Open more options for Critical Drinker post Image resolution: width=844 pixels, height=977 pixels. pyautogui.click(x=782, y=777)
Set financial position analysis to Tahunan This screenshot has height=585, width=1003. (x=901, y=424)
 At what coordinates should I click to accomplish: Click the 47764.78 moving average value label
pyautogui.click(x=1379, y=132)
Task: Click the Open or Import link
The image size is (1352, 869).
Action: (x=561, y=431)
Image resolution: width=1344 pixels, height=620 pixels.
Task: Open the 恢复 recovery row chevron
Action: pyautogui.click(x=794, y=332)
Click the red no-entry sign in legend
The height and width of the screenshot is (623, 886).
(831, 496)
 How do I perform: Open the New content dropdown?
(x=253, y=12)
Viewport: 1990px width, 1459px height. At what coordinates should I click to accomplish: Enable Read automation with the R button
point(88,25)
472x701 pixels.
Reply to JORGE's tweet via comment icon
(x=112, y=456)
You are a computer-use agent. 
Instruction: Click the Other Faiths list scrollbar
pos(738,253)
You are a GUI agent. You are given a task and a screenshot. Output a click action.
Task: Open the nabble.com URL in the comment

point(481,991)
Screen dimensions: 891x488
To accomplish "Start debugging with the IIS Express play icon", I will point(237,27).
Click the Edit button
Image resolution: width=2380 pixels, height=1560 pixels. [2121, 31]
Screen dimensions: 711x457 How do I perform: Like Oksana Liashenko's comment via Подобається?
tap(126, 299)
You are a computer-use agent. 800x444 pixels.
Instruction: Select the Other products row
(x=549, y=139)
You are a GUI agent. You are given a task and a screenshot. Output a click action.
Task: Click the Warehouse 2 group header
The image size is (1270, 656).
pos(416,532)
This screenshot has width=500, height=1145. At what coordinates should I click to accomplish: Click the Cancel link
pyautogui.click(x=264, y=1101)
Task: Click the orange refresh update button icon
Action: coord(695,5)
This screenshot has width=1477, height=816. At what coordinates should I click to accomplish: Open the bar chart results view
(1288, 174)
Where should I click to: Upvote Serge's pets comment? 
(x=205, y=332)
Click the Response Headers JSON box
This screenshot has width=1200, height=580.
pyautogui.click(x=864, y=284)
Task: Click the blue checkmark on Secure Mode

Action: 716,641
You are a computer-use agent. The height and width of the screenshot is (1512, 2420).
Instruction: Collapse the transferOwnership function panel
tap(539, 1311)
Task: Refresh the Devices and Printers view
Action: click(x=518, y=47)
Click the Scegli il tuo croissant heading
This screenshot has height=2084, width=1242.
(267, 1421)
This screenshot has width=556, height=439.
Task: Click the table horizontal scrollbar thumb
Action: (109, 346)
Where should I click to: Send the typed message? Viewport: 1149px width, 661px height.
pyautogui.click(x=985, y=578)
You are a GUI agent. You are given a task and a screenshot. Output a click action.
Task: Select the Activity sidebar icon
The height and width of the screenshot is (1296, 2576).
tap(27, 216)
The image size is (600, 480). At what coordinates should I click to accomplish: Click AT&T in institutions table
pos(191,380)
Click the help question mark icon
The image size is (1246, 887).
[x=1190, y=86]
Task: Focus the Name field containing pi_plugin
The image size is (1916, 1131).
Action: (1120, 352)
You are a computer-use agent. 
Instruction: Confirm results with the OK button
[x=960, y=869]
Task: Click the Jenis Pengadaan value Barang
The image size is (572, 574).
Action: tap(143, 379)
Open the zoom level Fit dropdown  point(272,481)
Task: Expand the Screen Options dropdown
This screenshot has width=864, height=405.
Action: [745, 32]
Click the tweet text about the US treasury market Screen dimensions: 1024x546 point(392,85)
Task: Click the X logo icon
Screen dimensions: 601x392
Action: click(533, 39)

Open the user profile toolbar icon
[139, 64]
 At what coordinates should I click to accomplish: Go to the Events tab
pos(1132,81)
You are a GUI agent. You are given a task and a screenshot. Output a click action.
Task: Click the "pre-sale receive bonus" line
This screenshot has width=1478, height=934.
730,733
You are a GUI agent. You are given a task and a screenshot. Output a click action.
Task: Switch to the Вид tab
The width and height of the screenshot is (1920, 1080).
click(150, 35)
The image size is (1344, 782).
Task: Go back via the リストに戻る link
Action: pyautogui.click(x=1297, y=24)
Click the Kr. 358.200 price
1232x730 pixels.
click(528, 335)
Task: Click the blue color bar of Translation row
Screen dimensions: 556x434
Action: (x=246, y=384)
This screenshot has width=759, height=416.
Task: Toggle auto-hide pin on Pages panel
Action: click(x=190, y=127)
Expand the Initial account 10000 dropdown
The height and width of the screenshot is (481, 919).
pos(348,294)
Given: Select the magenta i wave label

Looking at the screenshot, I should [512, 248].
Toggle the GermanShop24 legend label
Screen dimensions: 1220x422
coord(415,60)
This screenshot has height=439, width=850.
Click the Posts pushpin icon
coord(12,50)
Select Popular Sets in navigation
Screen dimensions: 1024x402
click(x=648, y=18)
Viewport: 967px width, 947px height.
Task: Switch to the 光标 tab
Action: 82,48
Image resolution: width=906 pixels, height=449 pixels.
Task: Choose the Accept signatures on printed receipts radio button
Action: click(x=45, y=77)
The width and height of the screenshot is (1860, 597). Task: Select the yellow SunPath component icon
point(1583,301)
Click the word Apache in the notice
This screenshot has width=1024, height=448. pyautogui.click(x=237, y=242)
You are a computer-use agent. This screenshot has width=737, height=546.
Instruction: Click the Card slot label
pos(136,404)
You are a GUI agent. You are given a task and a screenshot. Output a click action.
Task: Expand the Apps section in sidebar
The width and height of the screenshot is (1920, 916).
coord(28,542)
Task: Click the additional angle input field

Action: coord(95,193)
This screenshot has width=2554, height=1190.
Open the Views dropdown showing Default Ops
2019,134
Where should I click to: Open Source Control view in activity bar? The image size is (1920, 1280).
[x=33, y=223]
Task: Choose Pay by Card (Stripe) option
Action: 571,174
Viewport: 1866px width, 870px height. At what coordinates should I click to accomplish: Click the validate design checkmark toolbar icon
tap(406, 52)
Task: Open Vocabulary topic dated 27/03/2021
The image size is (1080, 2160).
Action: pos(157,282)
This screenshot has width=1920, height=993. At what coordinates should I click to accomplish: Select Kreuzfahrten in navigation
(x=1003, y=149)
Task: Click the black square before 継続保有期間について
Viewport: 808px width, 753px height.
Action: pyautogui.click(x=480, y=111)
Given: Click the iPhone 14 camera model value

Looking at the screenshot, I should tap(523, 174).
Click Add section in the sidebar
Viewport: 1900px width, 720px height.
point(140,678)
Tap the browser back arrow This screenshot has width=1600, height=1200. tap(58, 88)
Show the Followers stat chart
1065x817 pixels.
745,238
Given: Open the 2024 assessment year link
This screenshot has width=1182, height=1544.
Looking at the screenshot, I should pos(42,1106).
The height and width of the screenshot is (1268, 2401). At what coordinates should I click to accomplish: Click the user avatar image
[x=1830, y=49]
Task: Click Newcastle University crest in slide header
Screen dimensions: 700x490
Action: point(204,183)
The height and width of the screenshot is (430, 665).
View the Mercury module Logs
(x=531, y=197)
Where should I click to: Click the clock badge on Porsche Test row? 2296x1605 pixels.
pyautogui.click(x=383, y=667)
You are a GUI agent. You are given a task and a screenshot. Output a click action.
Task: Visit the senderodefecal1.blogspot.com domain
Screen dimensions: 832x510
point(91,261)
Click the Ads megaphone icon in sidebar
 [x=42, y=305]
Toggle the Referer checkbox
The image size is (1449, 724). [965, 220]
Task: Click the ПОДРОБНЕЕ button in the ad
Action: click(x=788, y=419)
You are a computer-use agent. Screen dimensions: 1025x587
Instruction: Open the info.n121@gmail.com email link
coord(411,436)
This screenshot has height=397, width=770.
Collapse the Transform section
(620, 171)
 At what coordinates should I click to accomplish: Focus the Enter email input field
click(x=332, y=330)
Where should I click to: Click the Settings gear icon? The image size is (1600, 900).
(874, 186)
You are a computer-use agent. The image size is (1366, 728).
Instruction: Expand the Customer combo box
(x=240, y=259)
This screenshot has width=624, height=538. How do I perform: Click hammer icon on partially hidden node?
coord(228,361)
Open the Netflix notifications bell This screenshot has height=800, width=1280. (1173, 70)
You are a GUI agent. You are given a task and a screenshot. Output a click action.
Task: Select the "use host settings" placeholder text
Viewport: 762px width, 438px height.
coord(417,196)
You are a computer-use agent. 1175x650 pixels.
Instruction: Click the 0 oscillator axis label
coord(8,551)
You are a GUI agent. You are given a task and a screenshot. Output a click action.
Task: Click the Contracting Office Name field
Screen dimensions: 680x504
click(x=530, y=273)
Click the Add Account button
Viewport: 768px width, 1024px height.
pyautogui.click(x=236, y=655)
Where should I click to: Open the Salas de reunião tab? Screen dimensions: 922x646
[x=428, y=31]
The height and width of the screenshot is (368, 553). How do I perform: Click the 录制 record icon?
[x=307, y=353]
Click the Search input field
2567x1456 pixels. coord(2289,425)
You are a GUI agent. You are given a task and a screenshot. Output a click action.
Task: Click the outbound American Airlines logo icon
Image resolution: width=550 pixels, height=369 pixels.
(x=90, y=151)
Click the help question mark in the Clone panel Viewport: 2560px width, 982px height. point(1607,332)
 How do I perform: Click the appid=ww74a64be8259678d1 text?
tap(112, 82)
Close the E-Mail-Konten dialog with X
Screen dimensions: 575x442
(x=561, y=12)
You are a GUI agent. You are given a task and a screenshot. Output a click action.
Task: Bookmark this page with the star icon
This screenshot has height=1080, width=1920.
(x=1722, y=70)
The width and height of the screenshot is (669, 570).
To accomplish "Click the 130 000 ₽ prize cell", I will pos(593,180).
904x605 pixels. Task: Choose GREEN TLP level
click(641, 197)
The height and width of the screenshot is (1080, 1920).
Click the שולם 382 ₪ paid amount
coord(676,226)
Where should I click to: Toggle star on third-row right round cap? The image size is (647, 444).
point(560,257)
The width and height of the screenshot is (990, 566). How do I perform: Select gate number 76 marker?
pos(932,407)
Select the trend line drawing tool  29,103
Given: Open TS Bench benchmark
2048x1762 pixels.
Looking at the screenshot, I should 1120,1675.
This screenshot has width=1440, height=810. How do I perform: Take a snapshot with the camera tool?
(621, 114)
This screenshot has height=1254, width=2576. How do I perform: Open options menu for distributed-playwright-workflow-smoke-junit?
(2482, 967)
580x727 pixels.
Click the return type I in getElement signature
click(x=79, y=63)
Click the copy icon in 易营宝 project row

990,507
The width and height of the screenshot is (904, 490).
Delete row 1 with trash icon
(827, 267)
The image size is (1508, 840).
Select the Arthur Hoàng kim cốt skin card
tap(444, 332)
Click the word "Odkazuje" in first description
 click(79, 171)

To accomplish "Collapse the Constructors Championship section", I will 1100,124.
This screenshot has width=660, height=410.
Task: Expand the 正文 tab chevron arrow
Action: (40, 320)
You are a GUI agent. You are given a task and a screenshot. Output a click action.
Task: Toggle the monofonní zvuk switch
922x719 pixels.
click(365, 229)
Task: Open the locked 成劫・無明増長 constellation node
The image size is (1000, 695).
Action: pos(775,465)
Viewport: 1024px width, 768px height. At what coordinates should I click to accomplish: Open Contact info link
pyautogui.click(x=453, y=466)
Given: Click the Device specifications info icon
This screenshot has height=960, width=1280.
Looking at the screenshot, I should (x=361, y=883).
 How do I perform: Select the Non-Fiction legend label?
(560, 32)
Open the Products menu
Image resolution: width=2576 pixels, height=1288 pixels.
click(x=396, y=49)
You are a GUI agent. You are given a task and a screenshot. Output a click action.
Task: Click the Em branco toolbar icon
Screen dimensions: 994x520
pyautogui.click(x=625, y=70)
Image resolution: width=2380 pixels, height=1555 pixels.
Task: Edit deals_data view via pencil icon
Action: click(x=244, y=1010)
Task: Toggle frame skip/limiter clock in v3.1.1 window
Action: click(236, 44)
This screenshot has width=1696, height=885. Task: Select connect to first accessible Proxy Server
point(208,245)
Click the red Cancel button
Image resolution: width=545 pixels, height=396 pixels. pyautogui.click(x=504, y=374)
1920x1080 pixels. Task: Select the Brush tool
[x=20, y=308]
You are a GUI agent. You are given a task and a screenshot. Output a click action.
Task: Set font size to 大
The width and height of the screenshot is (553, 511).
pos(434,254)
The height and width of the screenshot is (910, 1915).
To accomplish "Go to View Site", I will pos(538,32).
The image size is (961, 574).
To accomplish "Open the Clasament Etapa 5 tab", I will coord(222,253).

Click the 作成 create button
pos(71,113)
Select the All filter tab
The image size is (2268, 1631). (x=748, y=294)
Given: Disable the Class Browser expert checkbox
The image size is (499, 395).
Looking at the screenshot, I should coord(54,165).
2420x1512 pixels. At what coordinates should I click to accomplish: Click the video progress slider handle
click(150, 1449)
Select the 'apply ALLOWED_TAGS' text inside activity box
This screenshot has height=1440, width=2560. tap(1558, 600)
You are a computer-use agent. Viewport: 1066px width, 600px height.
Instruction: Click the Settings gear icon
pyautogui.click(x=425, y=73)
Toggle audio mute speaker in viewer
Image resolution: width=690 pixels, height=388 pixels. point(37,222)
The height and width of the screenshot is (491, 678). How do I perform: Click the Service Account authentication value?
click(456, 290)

> Task description
Identify every line in the items above that contains the word "results", and copy each such line in full.

> Answer to this task
This screenshot has width=1477, height=816. At what coordinates should I click to accomplish: Open the bar chart results view
Instruction: Confirm results with the OK button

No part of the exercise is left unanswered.